简体   繁体   English

Bash 比较目录中的字符串

[英]Bash Comparing strings in a directory

Hi I am trying to compare two strings in a directory.您好我正在尝试比较目录中的两个字符串。 the format is as follows.格式如下。

{sametext}difference{sametext} . {sametext}difference{sametext}

Note: {sametext} is not static for each file注意:{sametext} 不是每个文件的 static

for example例如

myfile_1_exercise.txt compared to myfile_2_exercise.txt myfile_1_exercise.txtmyfile_2_exercise.txt相比

Can you tell me how I would match the above strings in an if statement.你能告诉我如何在 if 语句中匹配上述字符串。

Basically I need to know how I would ignore the number in the two strings so that these would be same.基本上我需要知道如何忽略两个字符串中的数字,以便它们相同。

Some example code is shown below:一些示例代码如下所示:

My example code looks like this:我的示例代码如下所示:

for g in `ls -d */`;
do                      
  if [ -d $g ]; then 
    cd $g                 # down 1 directories
    for h in `ls *root`;
    do
      printf "${Process[${count}]} = ${basedir}/${f}${g}${h}\n"
      h1=${h}

      if [ "${h1}" = "${h2}" ]; then # NEED to MATCH SOME HOW??????????
        echo we have a match
      fi

      h2=${h1}
      let count+=1
    done

    cd ../
    #printf "\n\n\n\n"      
  fi
done

What should be the test to determine this instead of "${h1}" = "${h2}" ?应该用什么测试来确定这个而不是"${h1}" = "${h2}"

Cheers,干杯,

Mike麦克风

sed comes in handy here. sed在这里派上用场。

This basically goes through every file in the directory, extracts the two strings from the filename, and keeps a list of all the unique combinations thereof.这基本上遍历目录中的每个文件,从文件名中提取两个字符串,并保留其所有唯一组合的列表。

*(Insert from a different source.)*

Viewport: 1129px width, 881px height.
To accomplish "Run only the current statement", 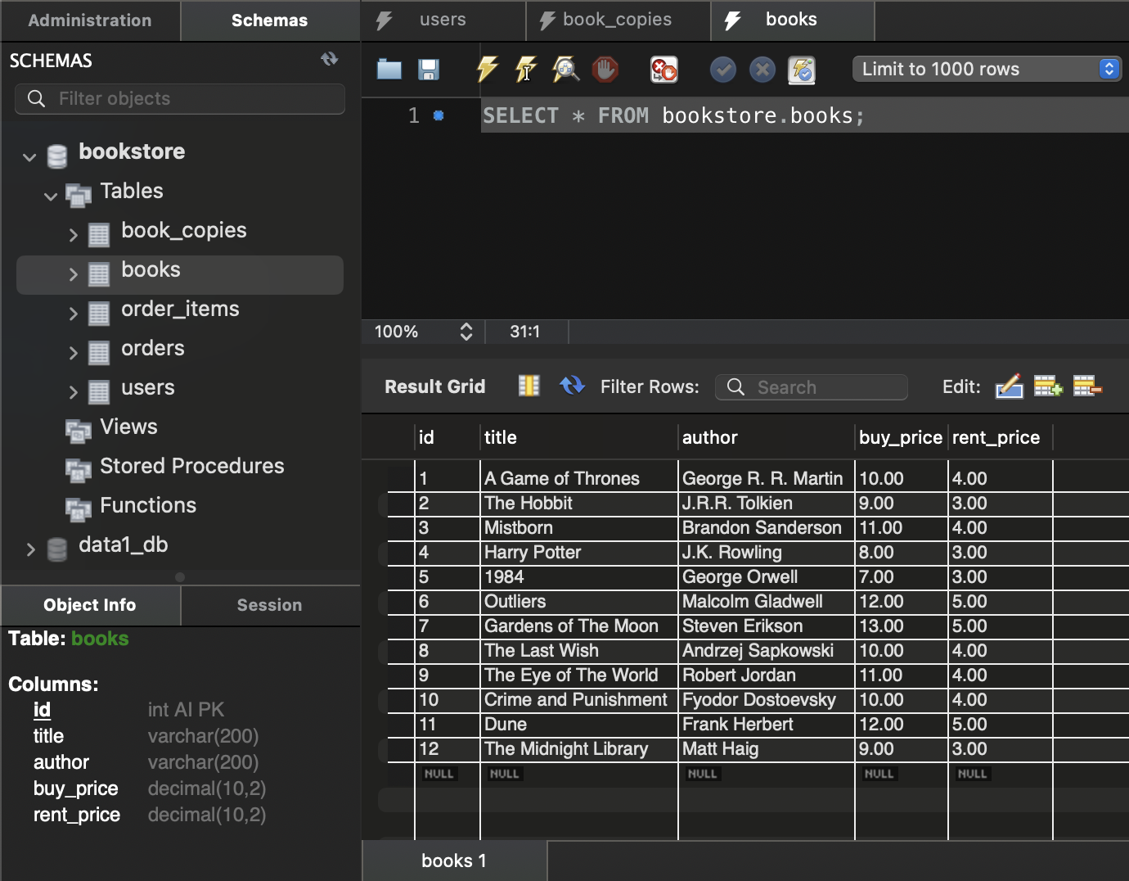I will pos(526,70).
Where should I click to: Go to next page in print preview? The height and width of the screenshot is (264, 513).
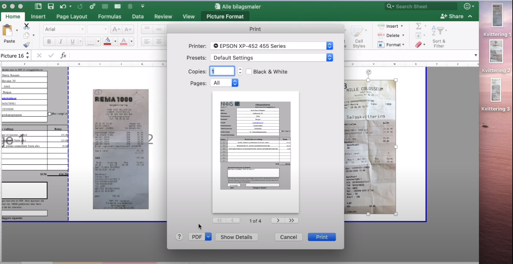pyautogui.click(x=278, y=220)
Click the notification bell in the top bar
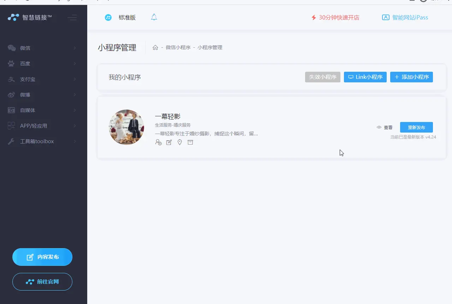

Then, it walks through this list, and uses bash's wildcard expansion to allow you to loop over each collection.然后,它遍历这个列表,并使用 bash 的通配符扩展来允许您遍历每个集合。

EDIT: Got rid of an ugly hack.编辑:摆脱了一个丑陋的黑客。

i=0
for f in *_*_*.txt
do
    a=`echo "$f" | sed 's/\(.*\)_.*_\(.*\).txt/\1/g'`
    b=`echo "$f" | sed 's/\(.*\)_.*_\(.*\).txt/\2/g'`

    tmp=${all[@]}
    expr match "$tmp" ".*$a:$b.*" >/dev/null
    if [ "$?" == "1" ]
    then
      all[i]="$a:$b"
      let i+=1
    fi
done

for f in ${all[@]}
do
    a=`echo "$f" | sed 's/\(.*\):\(.*\)/\1/g'`
    b=`echo "$f" | sed 's/\(.*\):\(.*\)/\2/g'`
    echo $a - $b
    for f2 in $a_*_$b.txt
    do
        echo "  $f2"
        # ...
    done
done

Of course, this assumes that all the files you care about follow the *_*_*.txt pattern.当然,这假设您关心的所有文件都遵循*_*_*.txt模式。

"myfile_1_exercise.txt" == "myfile_2_exercise.txt"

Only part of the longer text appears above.